Dr. Beigi was part of the Magee program when the antibiotic-resistance study was completed. Vaginal specimens were collected before treatment began and were compared with those collected during three consecutive follow-up visits. Antibiotic resistance testing also was performed.
Specifically examined were 10 groups of bacteria, including Lactobacillus spp, Gardnerella vaginalis, Mycoplasma hominis, Ureaplasma urealyticum, Escherichia coli, Enterococcus spp, Prevotella bivia, Prevotella spp (pigmented and non-pigmented) and Porphyromonas spp. Analysis included data for women in whom therapy failed as well as those whose infection was cured, he said.
While some bacterial concentrations decreased for both groups, women treated with clindamycin experienced more frequent increases in bacterial concentrations of E. coli than those who were treated with metronidazole. In addition, women treated with metronidazole showed more significant decreases in concentrations of other bacteria such as P. bivia, pigmented Prevotella spp and U. urealyticum compared to clindamycin treatment, Dr. Beigi said.
"Fewer than 1 percent of bacterial samples we tested demonstrated resistance to metronidazole," said Dr. Beigi. "In contrast, 12 percent demonstrated baseline clindamycin resistance, and 53 percent demonstrated resistance to clindamycin after therapy."
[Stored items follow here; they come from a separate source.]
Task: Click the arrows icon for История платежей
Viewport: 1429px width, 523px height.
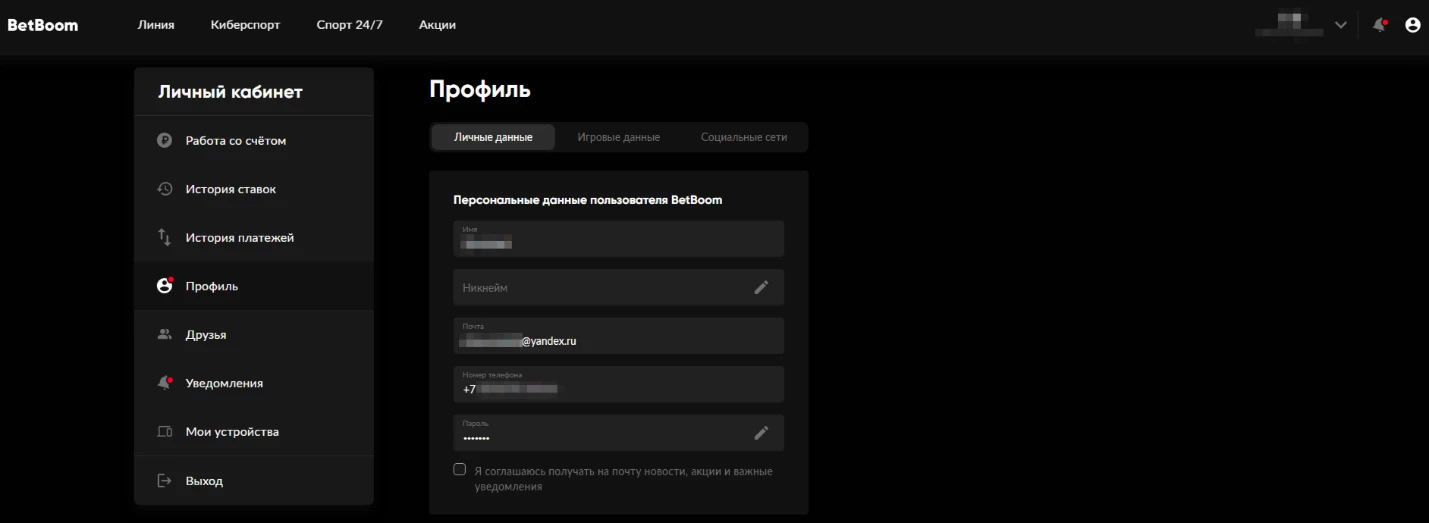Action: point(165,237)
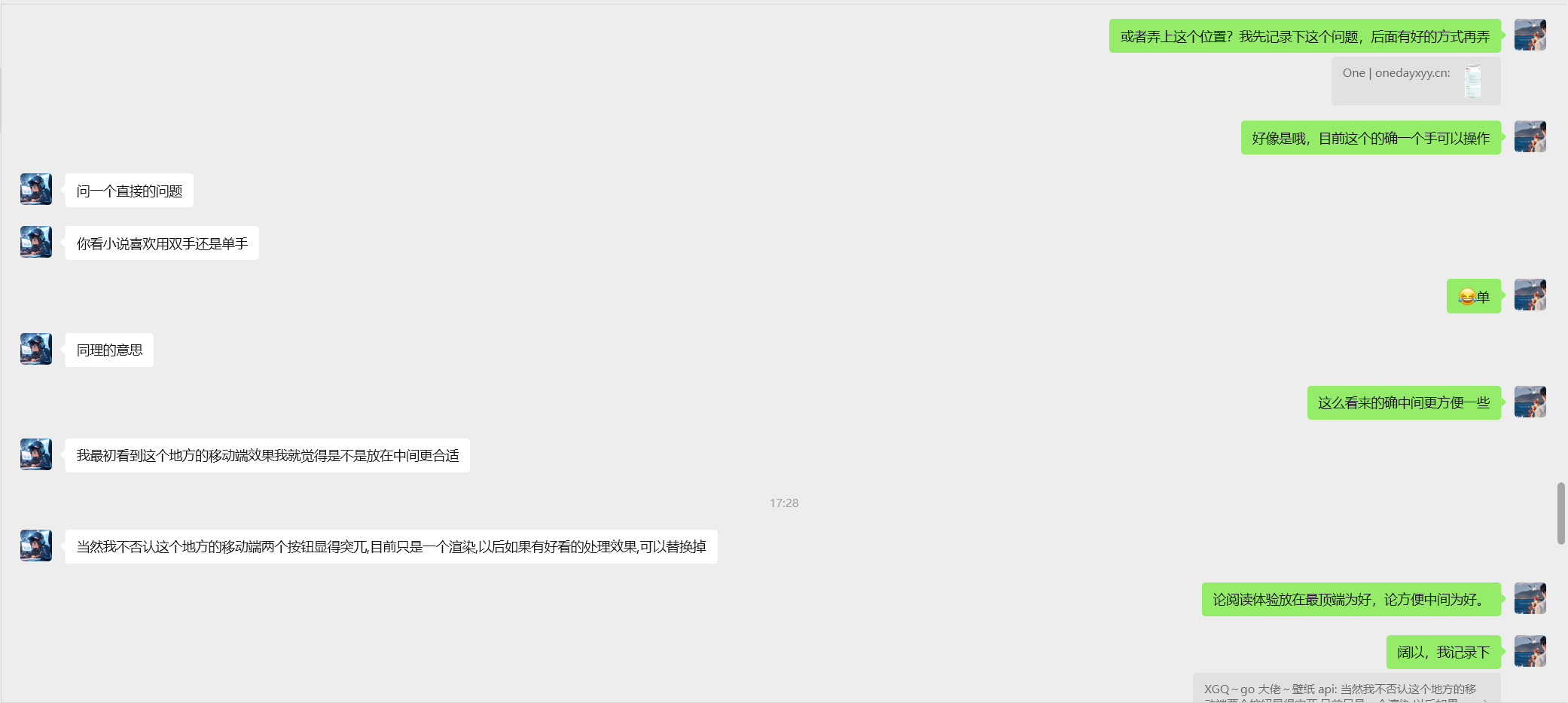The height and width of the screenshot is (703, 1568).
Task: Click avatar next to "阔以，我记录下"
Action: point(1530,651)
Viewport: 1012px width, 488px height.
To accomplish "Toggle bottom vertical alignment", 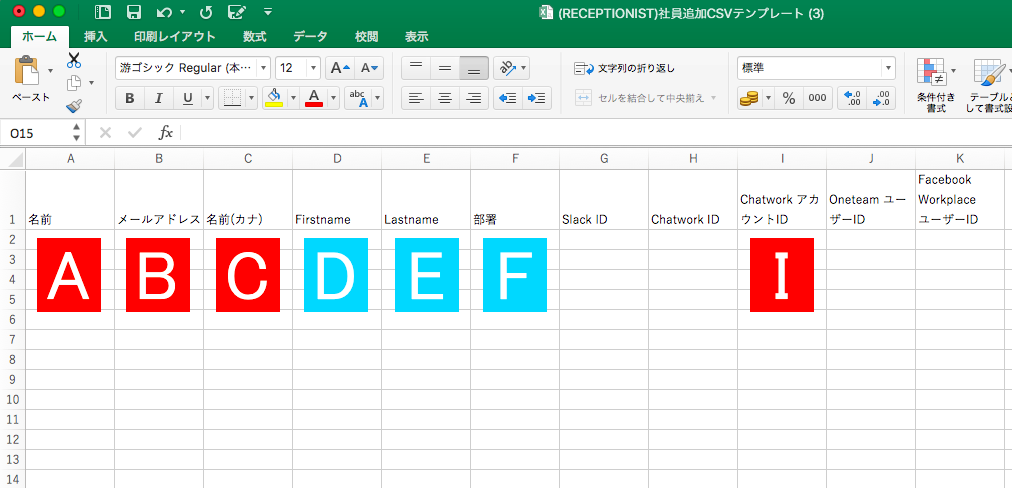I will [474, 68].
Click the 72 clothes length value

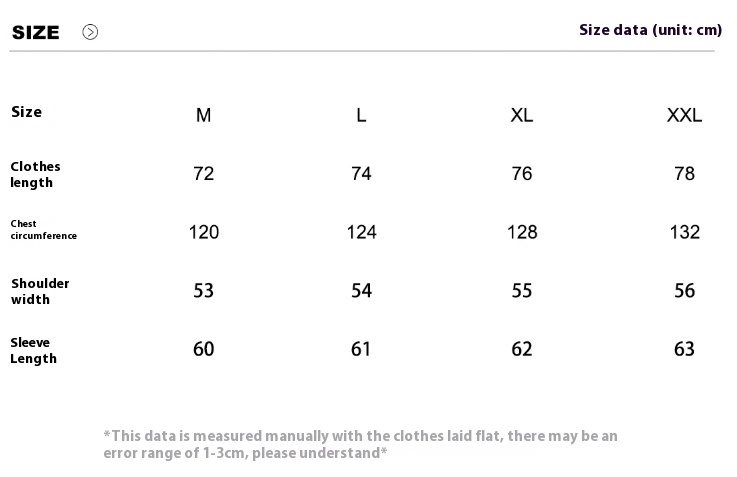click(x=204, y=174)
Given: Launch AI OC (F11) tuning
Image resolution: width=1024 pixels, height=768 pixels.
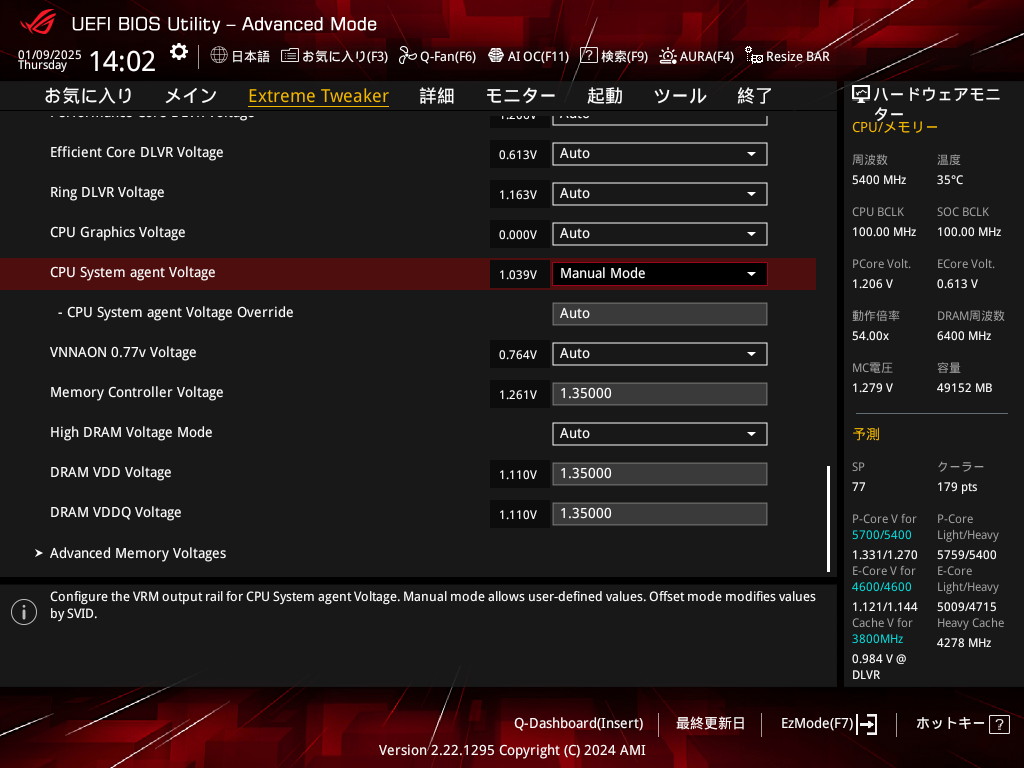Looking at the screenshot, I should [x=496, y=56].

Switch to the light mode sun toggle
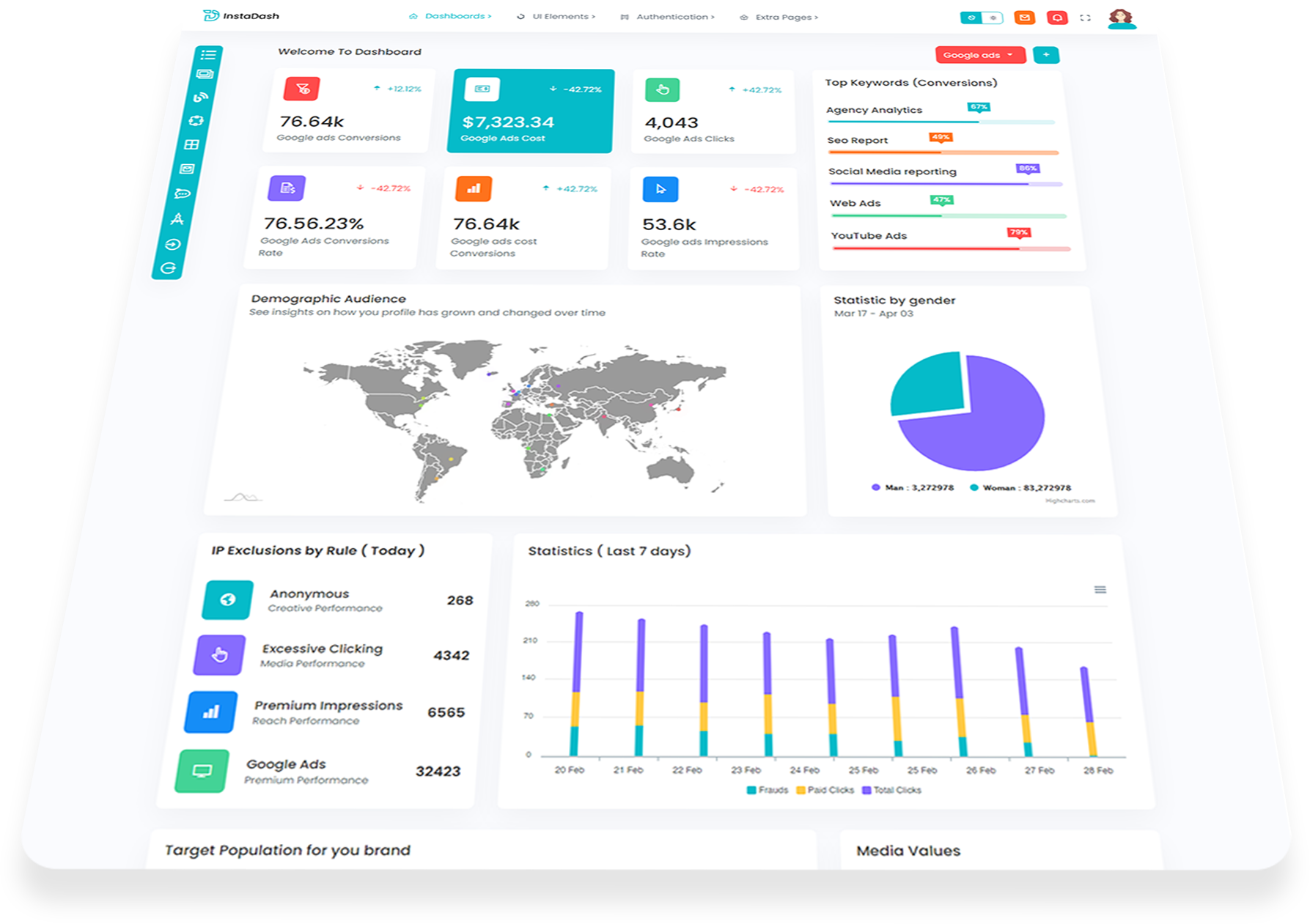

In addition, women treated with clindamycin (but not metronidazole) showed evidence of clindamycin-resistant bacteria that persisted for 90 days after treatment at rates as high as 80 percent,
Dr. Beigi said.
Metronidazole therapy resulted in increased colonization by protective Lactobacillus species in the week following therapy compared to the women treated with clindamycin.
Testing of pigmented Prevotella spp and P. bivia also revealed significant resistance - 75 percent and 57 percent, respectively - to clindamycin following therapy. Metronidazole resistance was far more rare at 0.5 percent and did not increase after treatment.
"Study results suggest that metronidazole and clindamycin differ in their effects on microbes in women with BV," said Dr. Beigi. "Increased bacterial resistance following clindamycin treatment may account for persistence of some pathogens after therapy."
Dr. Hillier said she believes these study results have the possibility to significantly impact standard BV treatment. "I think any time you find out that use of an antibiotic results in a huge antibiotic resistance, it's important," she said. Treatment decisions, however, remain the province of individual physicians and patients, Dr. Hillier added.
In addition to Drs. Beigi and Hillier, other study authors include Michele Austin, B.S.; Leslie Meyn, M.S.; and Marijane Krohn, Ph.D., all of the University of Pittsburgh. The study was funded by an unrestricted grant from 3M Pharmaceuticals, manufacturer of MetroGel-Vaginal, a metronidazole-containing treatment for bacterial vaginosis, and the National Institute of Allergy and Infectious Diseases of the National Institutes of Health.